> Stored records
* * *

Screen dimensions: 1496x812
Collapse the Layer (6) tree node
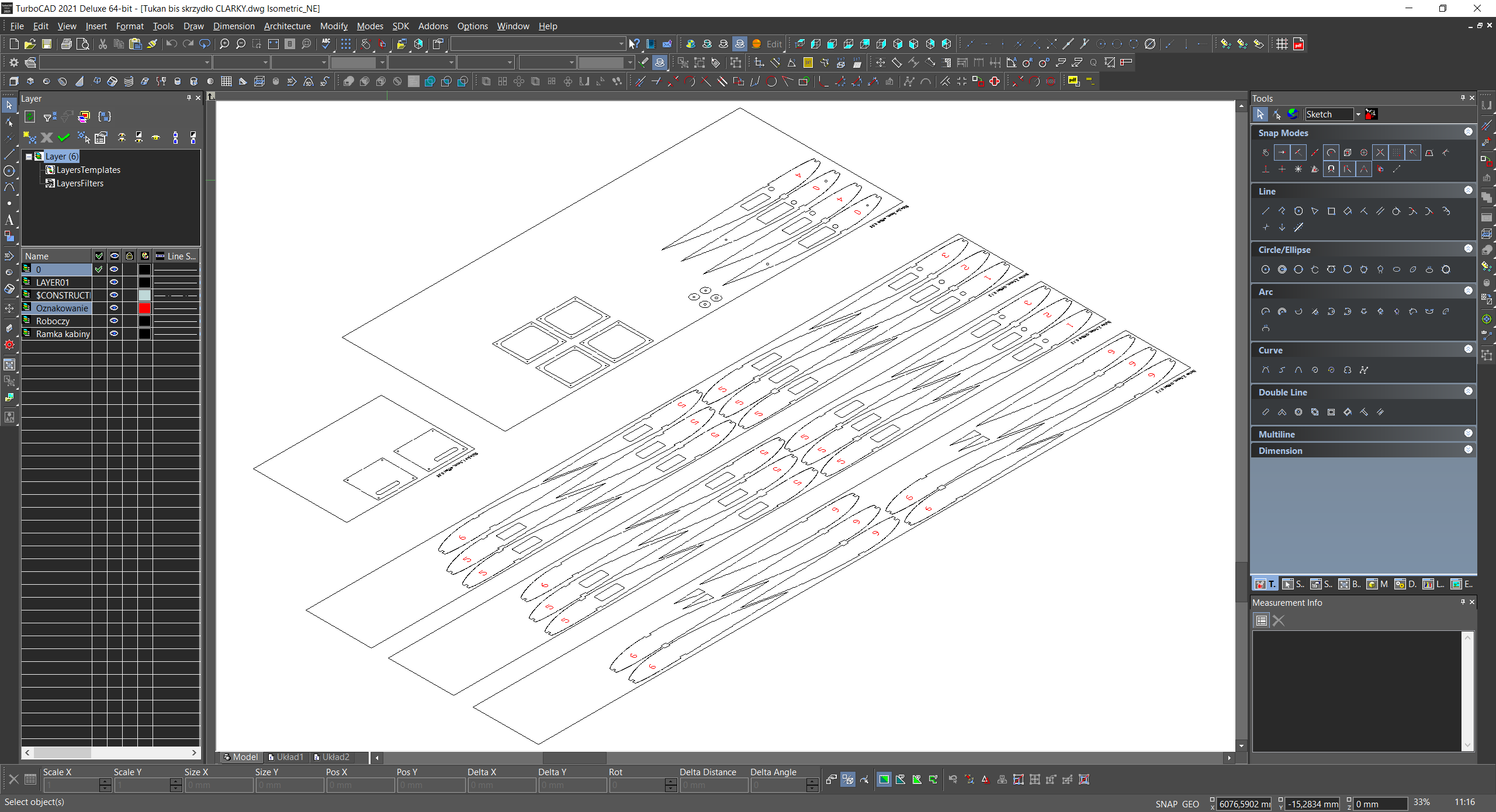pyautogui.click(x=29, y=157)
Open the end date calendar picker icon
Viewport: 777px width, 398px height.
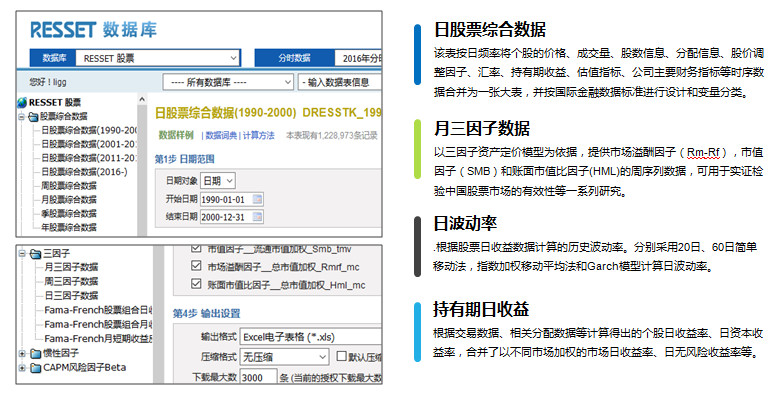tap(257, 217)
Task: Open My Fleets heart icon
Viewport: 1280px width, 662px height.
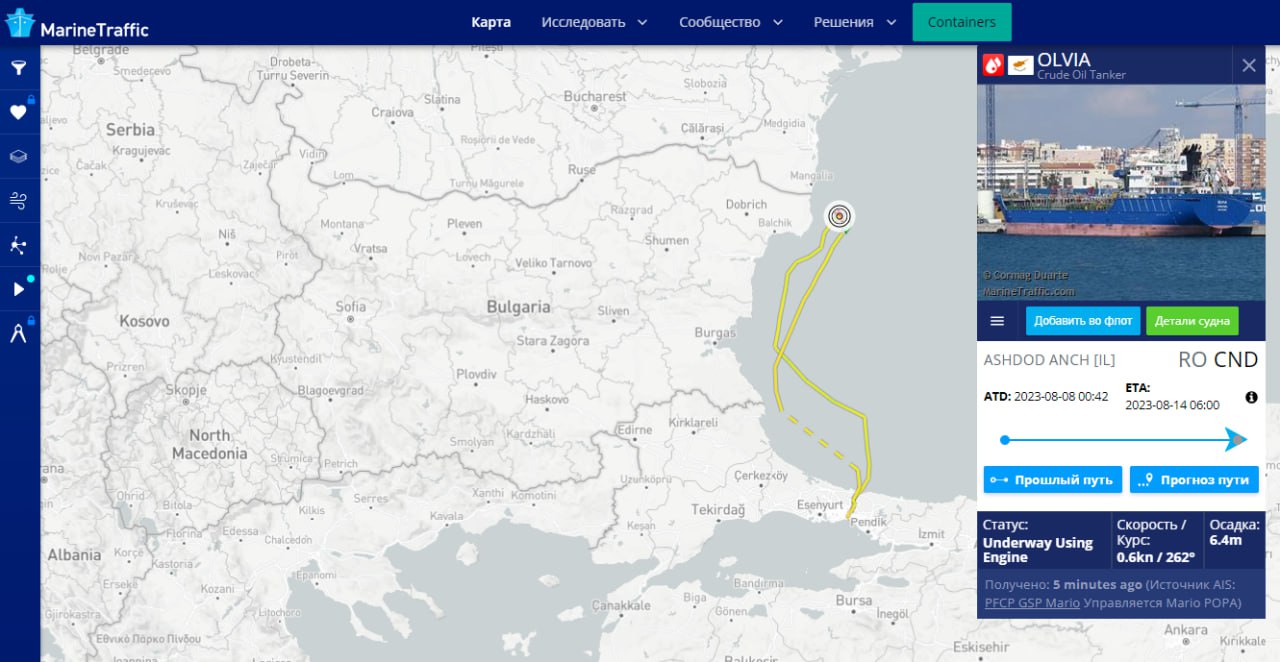Action: click(18, 112)
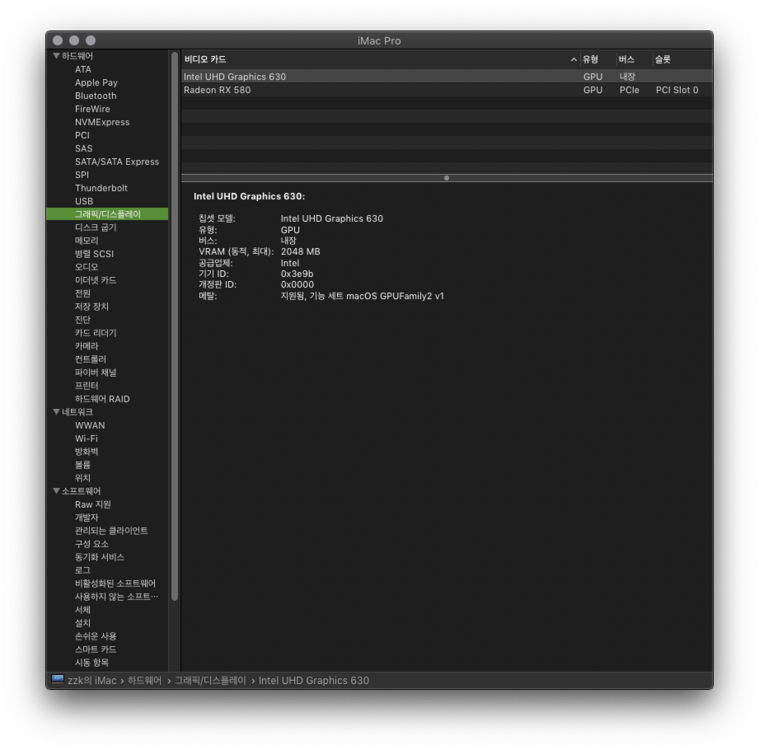Open 메모리 in the sidebar
This screenshot has width=759, height=750.
pyautogui.click(x=86, y=241)
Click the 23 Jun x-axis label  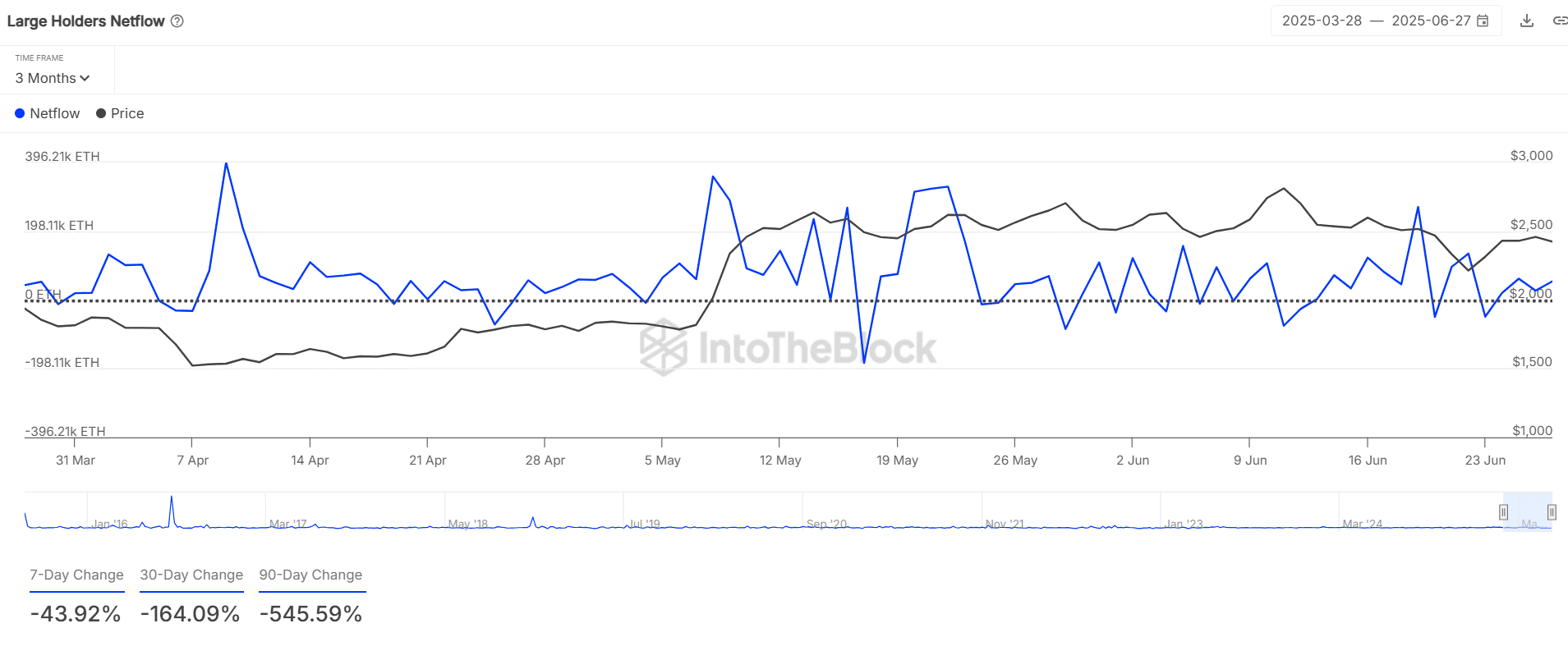[1485, 461]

* * *

> TASK DESCRIPTION
Change "Collapse" to "Expand" in the entries, from the first line through the line with "tap(257, 217)", keeping everything else the same. Leave the pictures out.

> PROBLEM SOLUTION
Screen dimensions: 1496x812
Expand the Layer (6) tree node
pyautogui.click(x=29, y=157)
Open the end date calendar picker icon
Viewport: 777px width, 398px height.
tap(257, 217)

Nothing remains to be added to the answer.